§ **Work required**
Only the pictures are to be omitted; every entry beneath should otherwise be duplicated exactly.

§ **Recorded data**
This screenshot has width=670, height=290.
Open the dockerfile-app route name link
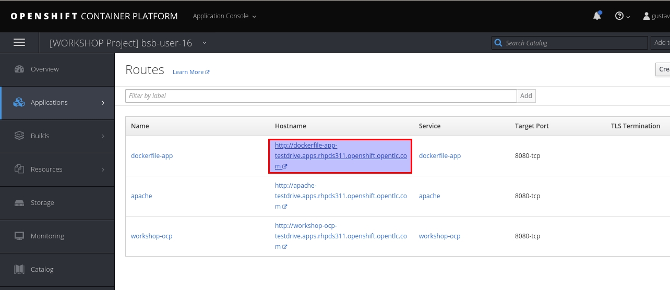click(x=152, y=156)
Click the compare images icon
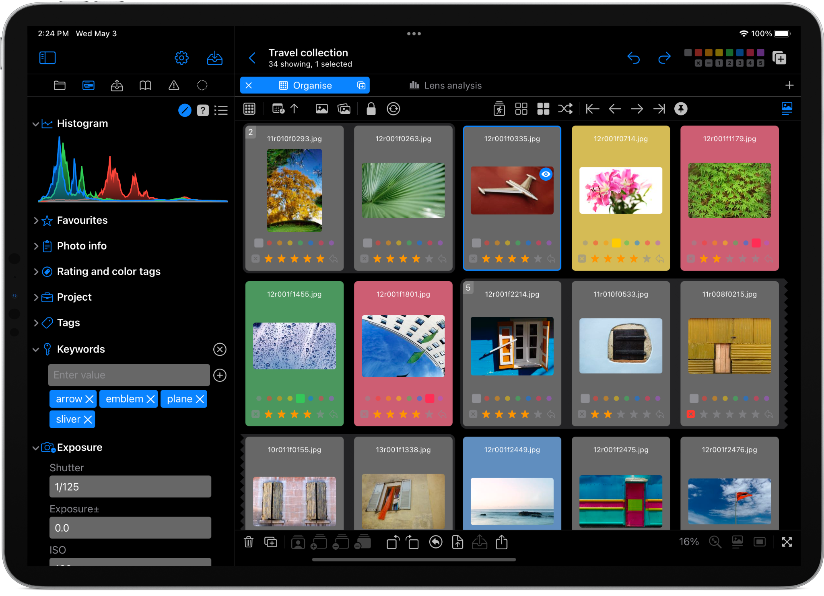This screenshot has height=596, width=824. [344, 108]
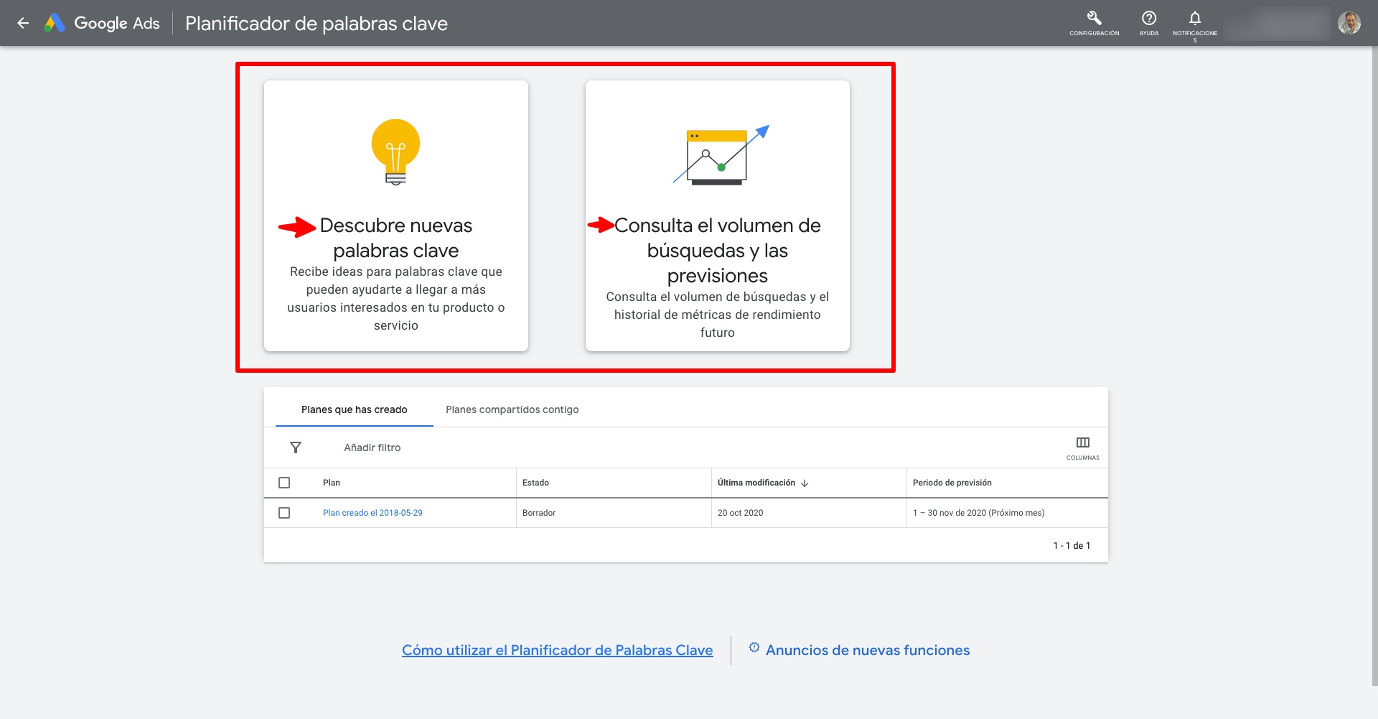Check the box for plan 2018-05-29
1378x719 pixels.
[284, 513]
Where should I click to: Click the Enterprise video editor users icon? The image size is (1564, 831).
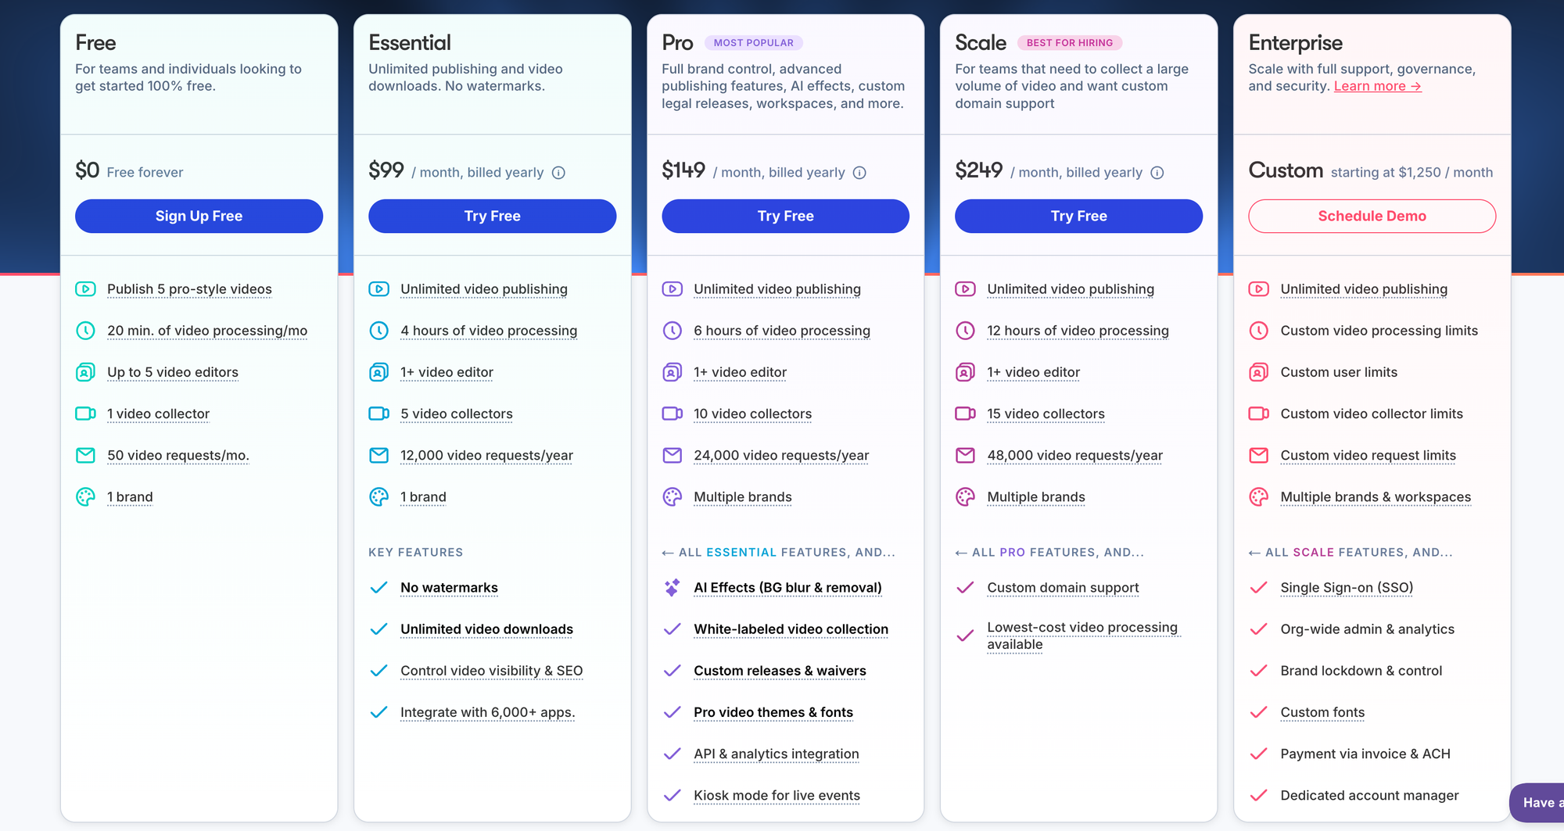coord(1258,372)
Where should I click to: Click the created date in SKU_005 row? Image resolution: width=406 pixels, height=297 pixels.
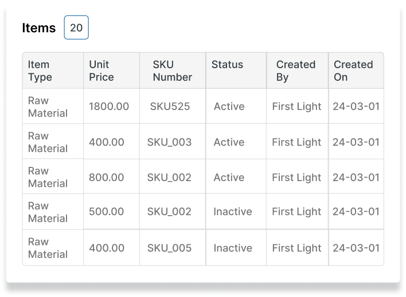(356, 248)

§ **Output below**
This screenshot has width=670, height=290.
Open the dockerfile-app route name link
click(x=152, y=156)
Click the compare images icon
This screenshot has height=596, width=824. [344, 108]
Check the box for plan 2018-05-29
1378x719 pixels.
[284, 513]
Where should I click to: Click the Enterprise video editor users icon? The image size is (1564, 831).
coord(1258,372)
Where should I click to: Click the created date in SKU_005 row? Image resolution: width=406 pixels, height=297 pixels.
(356, 248)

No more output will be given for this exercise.